I get my time from my iPhone, which turns back an extra hour automatically, (will do so again tonight) rather than the clocks on appliances. I like that hour, as there’s a time for everything, even the chance for more sleep, something I blame pain more on than anything else when I don’t get enough of it.

Darker is the start of winter, but it is summer somewhere. Australia and New Zealand are down there, waiting for me, but life goes on until then. I go in to the colder, darker season in Canada with an appreciation for where I live. Christmas means darker, but with that five o’clock darkness, come Christmas lights. Christmas makes me happy. I let the additional hours of darkness bring me peace and reflection. I try not to focus on word meaning all of the time, letting my sensitivities get the better of me, but why is dark bad and light good anyway?

Our fears hide out there, just waiting for the right moment to leap out and scare us?

I’ve written about this before and probably can’t sum it up any better now, as Daylight Savings comes upon us for another year. I do wonder why and then my answer comes, as to why blindness is feared like it is. The idea of being left in darkness for the rest of one’s life is scary, I get it. Still, black and dark are so entrenched in our consciousness as things unwanted and feared. Whether it’s skin colour of another or a state of seeing/not seeing the world. Will we ever get away from such associations?

November is one of those more difficult months for me, at certain moments at least, as I look back over past experiences with these thirty days. Things happened to me in this month I won’t ever forget, things that have left solid impressions on the person I am.

Zooming out to a broader picture, it means solemn thoughts of war for Canada, with Remembrance Day (November 11th) and this year’s 100year anniversary in particular. I feel worse about the subject of war (the lessons we’ve learned and those we yet haven’t) than I do any dark morning or evening come too soon. Just as many lives were lost in the four years of World War I during bright, daylight hours, just as much death and carnage. Likely, more, as the armies needed the daylight hours to see what they were doing. Night would have been when it was smarter to hunker down in separate trenches wherever and whenever possible.

I think of every ghost, set adrift across those European battlefields, and I am haunted by the heaviness of so many souls lost.

And I go onward to November 11th this year with a heavy heart once again, though I don’t know exactly why that is.

I think of that word often and I don’t need Halloween or a day devoted to wars to do so. This month holds memories, like the hauntings of a shadowy realm.

• GOALS
• 1. From the reflection on darkness, reproduce everything from "November is one" down to "and whenever possible.".
• 2. In the reflection on darkness, what device does the writer rely on for the time instead of appliance clocks?

• DATA EXTRACT
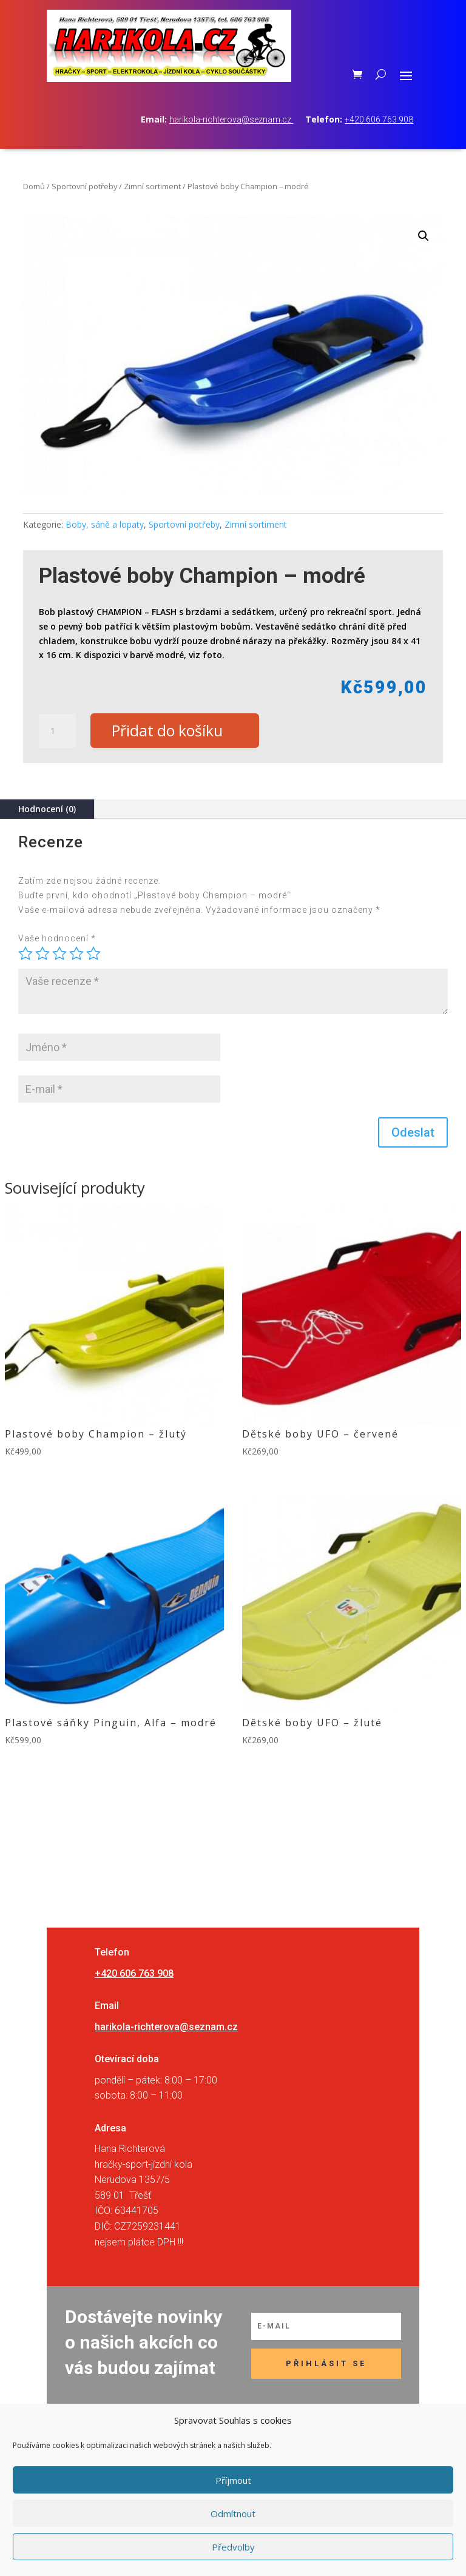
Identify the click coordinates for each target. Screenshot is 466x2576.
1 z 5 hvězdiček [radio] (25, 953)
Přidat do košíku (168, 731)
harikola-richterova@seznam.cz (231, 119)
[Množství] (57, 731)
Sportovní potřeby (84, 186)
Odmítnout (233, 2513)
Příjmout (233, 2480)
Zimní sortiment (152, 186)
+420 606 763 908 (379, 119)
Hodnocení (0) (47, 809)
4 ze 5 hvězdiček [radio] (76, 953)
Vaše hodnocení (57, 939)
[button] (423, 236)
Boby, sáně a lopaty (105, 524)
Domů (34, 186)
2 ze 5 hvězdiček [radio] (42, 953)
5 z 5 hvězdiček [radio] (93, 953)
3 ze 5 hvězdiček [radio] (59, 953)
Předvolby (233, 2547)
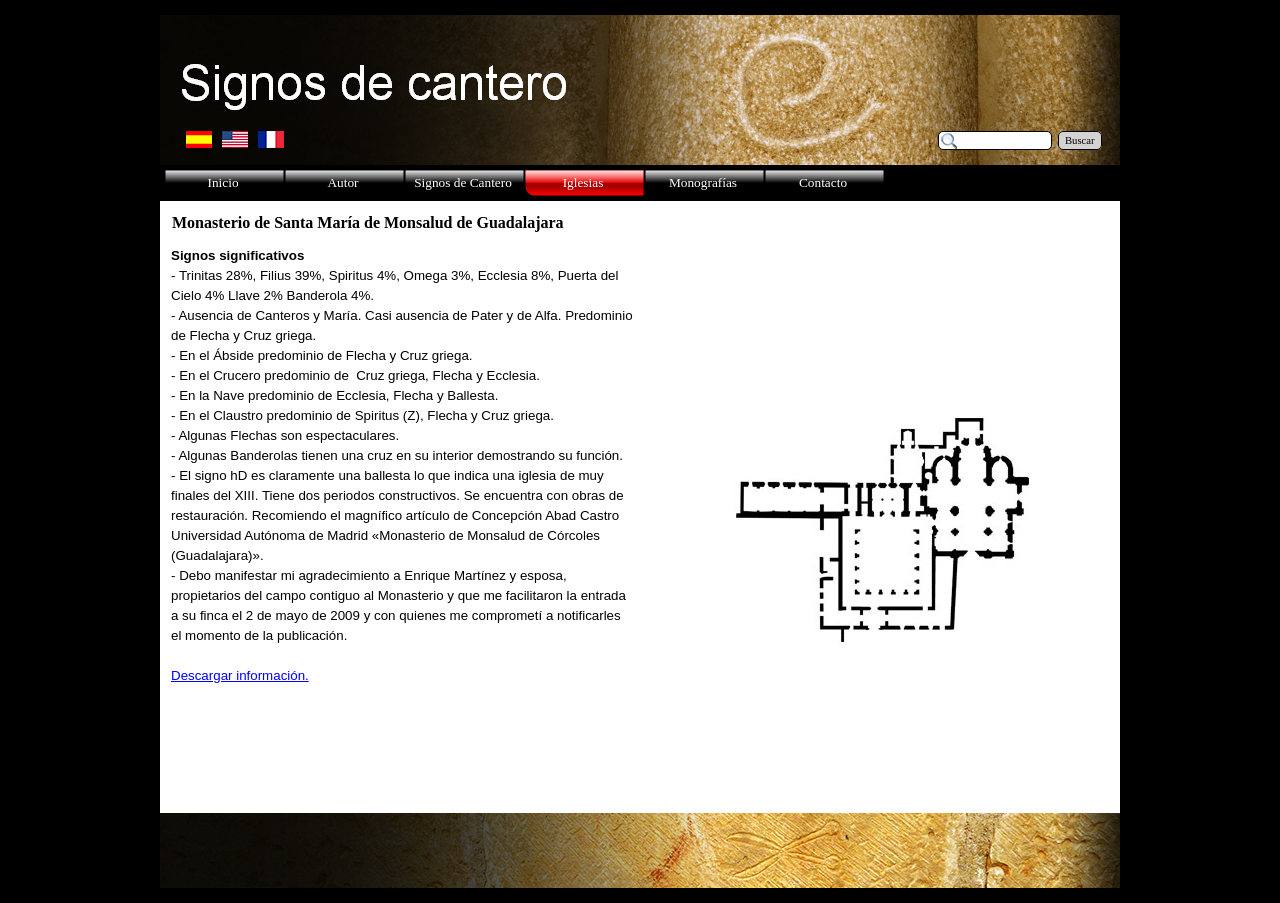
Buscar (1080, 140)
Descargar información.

• COMPLETE ANSWERS
• 1.
November is one of those more difficult months for me, at certain moments at least, as I look back over past experiences with these thirty days. Things happened to me in this month I won’t ever forget, things that have left solid impressions on the person I am.

Zooming out to a broader picture, it means solemn thoughts of war for Canada, with Remembrance Day (November 11th) and this year’s 100year anniversary in particular. I feel worse about the subject of war (the lessons we’ve learned and those we yet haven’t) than I do any dark morning or evening come too soon. Just as many lives were lost in the four years of World War I during bright, daylight hours, just as much death and carnage. Likely, more, as the armies needed the daylight hours to see what they were doing. Night would have been when it was smarter to hunker down in separate trenches wherever and whenever possible.

• 2. An iPhone, which turns back the extra hour automatically.